Karl Nolle, MdL
Die Welt, 12.05.2001
Weiteres Dokument bringt Biedenkopf in Erklärungsnot
Die Vorwürfe reißen nicht ab
Dresden - Am nächsten Mittwoch kommt der Sächsische Landtag zu einer Sondersitzung zusammen. Einziger Tagesordnungspunkt: die Miet- und Putzfrauenaffäre von Ministerpräsident Kurt Biedenkopf (CDU). Die SPD hofft auf einen Untersuchungsausschuss, die PDS fordert gar den Rücktritt des Ministerpräsidenten.
Den Vorstößen wird angesichts der Mehrheitsverhältnisse im Parlament aber wohl kein Erfolg beschieden sein. Unabhängig davon, ist die ohnehin in Mitleidenschaft geratene Glaubwürdigkeit von Biedenkopf, der mit Gattin Ingrid zu äußerst günstigen Konditionen in einem Gästehaus des Landes wohnt, jedoch ein weiteres Mal erschüttert worden.
Bisher hatte Biedenkopf stets behauptet, nicht über Details seines Mietvertrags informiert gewesen zu sein. Vielmehr seien seine Frau und er durch nicht von ihm zu verantwortende Versäumnisse in eine unmögliche Lage gebracht worden. An dieser Version gibt es inzwischen erhebliche Zweifel.

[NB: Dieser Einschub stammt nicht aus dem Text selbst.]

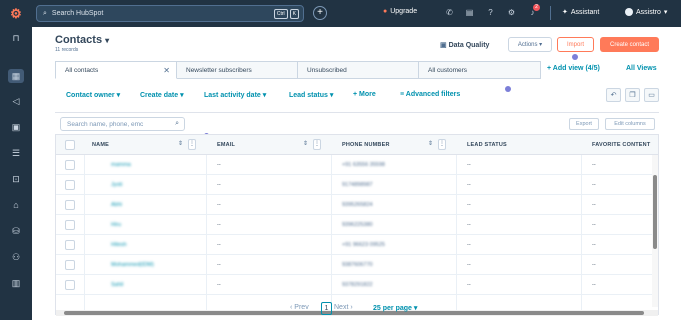 The height and width of the screenshot is (320, 681). What do you see at coordinates (490, 12) in the screenshot?
I see `help-icon: ?` at bounding box center [490, 12].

Aufgetaucht ist ein Brief des ehemaligen Finanzstaatssekretärs Karl-Heinz Carl vom 4. Juli 1997. In dem persönlich an Biedenkopf gerichteten Schreiben wird die Größe der Wohnung mit 185,7 Quadratmeter angegeben, die Betriebskosten sind auf 4,87 Mark je Quadratmeter taxiert worden.
Im endgültigen Nutzungsvertrag waren die Fläche dann auf 155,4 Quadratmeter und die Betriebskosten auf 3,80 Mark reduziert worden. Der Brief legt den Schluss nahe, dass Biedenkopf sehr wohl informiert war.

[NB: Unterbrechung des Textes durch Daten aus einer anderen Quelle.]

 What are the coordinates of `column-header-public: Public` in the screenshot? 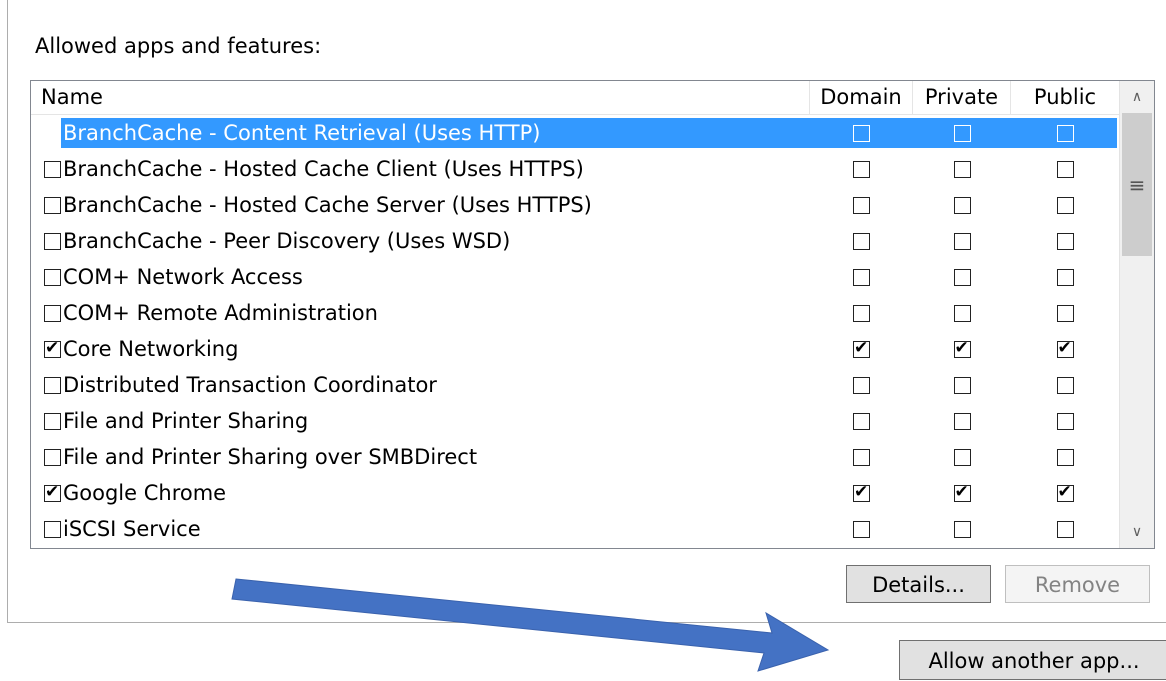 It's located at (1065, 98).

Damit ist bereits das zweite belastende Dokument aufgetaucht, das in einem Regierungsbericht, der schonungslose Aufklärung versprochen hatte, nicht erwähnt worden war.
Zuvor war schon ein kritisches Schreiben des Landesrechnungshofs aus dem Jahr 1994 ans Tageslicht gekommen. Regierungssprecher Michael Sagurna indes misst dem neuerlichen Vorgang keine besondere Bedeutung zu: "Dem Ministerpräsidenten hätten alle Ecken und Kanten des Mietvertrages aufgezeigt werden müssen", sagte Sagurna.